This is a simple program designed to sort the
Cambridge Latin Book III dictionary
into a CSV file. Possible implementations include importing to Anki (CSV files created by
this project can be directly imported into Anki).
How It's Formatted:
Each entry is a CSV row containing the
following values:
- Entry index (zero-based line numbering)
- Latin word
- Gender
- English definition
- Index of referenced entry (see below)
How It Works:
The Cambridge Latin Book III dictionary has all dictionary values stored in a massive string on line 178 of the page's
source. Individual entries are delimited by carets (^), and words are separated from their definitions by dollar signs
($).
The program creates a list for each entry, comprised of the entry's initial components (Latin word and definition). Each entry list is then nested in the global entries list.
Some noun entries have genders, denoted with "m." for masculine, "n." for neuter, or "f." for feminine. The program locates these and migrates them from the Latin word cell to the gender cell.
Some definition values reference other entries in the dictionary, rather than providing their own definitions. These definitions are formatted as "{see} [referenced_entry_word]". The program locates these referenced entries and inputs their Latin word and definition values into the definition cells of the entries that reference them. It also adds the index of the referenced entry to the entry that references it.
Additional Formatting:
- Some entries are preceded by asterisks (*). The program removes these.

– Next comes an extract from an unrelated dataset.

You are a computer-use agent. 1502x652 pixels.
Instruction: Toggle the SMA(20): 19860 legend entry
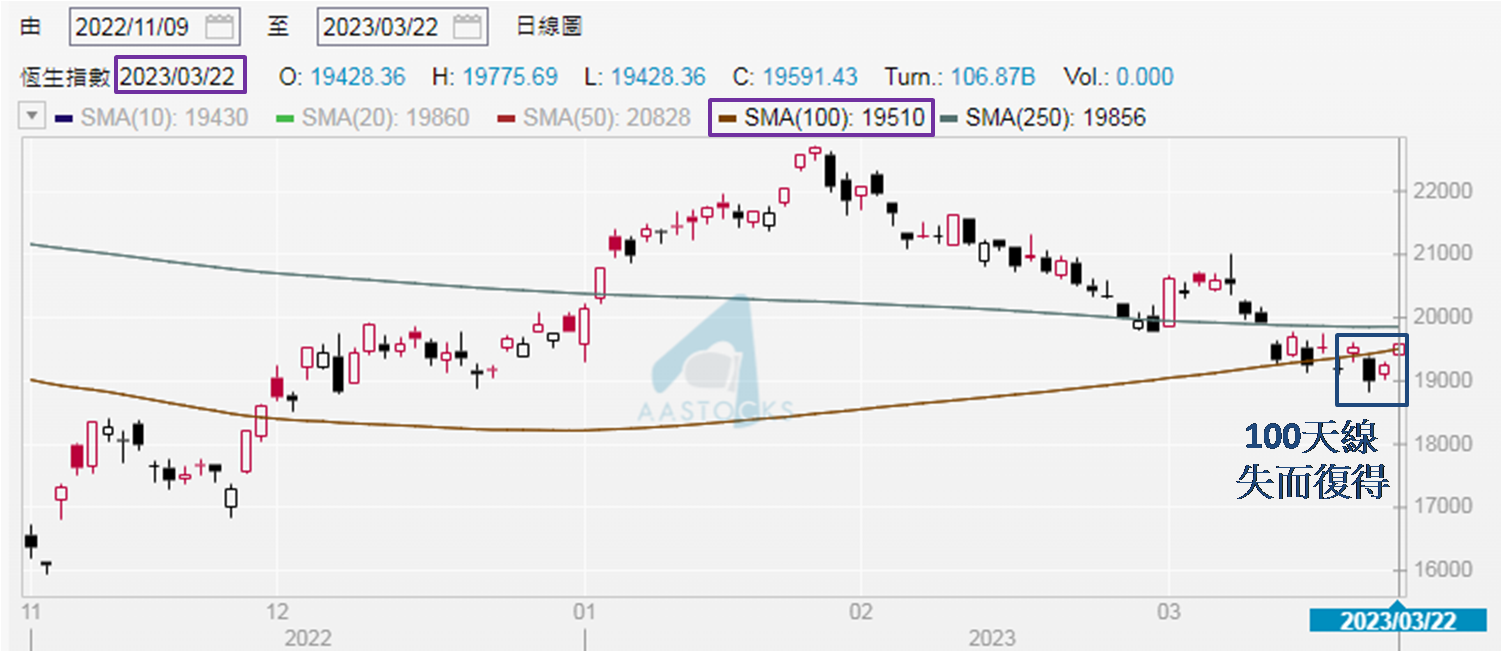tap(385, 118)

- Some entries label genitive forms of Latin words with "{gen.}". The program preserves the genitive label, but removes the curly braces.
- Some entries include plural forms of words, labeled with "pl." These are given a leading space for readability.
- Some entries contain percent signs (%), originally used to denote sub-entries. As of now, these are simply removed, however, future commits of latin_dict may implement sub-entry denotation and formatting.
- Entries with multiple words in Latin word and/or definition cells were originally comma delimited. To prevent CSV formatting issues, these commas are replaced with hyphens (-) during the code's runtime. However, they are re-replaced with commas in the final CSV output.